----- Material for this task -----

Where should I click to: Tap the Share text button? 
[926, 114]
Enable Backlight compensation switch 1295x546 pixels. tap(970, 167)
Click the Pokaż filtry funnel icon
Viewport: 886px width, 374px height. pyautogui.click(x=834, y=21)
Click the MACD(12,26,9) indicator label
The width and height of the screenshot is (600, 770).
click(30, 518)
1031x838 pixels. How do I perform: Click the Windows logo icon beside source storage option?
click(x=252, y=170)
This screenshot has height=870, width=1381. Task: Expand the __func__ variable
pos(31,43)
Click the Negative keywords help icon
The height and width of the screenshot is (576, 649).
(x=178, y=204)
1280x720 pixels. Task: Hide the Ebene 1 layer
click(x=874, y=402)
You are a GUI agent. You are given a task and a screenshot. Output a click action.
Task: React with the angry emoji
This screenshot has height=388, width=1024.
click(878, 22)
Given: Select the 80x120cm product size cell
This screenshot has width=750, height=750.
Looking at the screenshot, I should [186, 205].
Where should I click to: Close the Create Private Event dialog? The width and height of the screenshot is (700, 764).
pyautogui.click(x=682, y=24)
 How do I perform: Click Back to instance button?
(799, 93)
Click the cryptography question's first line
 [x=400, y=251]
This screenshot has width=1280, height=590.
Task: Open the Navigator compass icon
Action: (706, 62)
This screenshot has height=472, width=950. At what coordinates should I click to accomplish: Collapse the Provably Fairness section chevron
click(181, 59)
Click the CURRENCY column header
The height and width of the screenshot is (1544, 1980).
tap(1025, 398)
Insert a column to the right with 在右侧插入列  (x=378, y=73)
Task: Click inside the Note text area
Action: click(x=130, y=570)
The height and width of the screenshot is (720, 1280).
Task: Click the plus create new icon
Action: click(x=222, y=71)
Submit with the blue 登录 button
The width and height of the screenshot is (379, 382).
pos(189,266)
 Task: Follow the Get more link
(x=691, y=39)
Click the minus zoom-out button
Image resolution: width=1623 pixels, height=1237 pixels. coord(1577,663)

-----

Description of the task
In the material above, find the line with "Task: Follow the Get more link"; then copy it and every line after it, exactly, through the end.

Answer section
 Task: Follow the Get more link
(x=691, y=39)
Click the minus zoom-out button
Image resolution: width=1623 pixels, height=1237 pixels. coord(1577,663)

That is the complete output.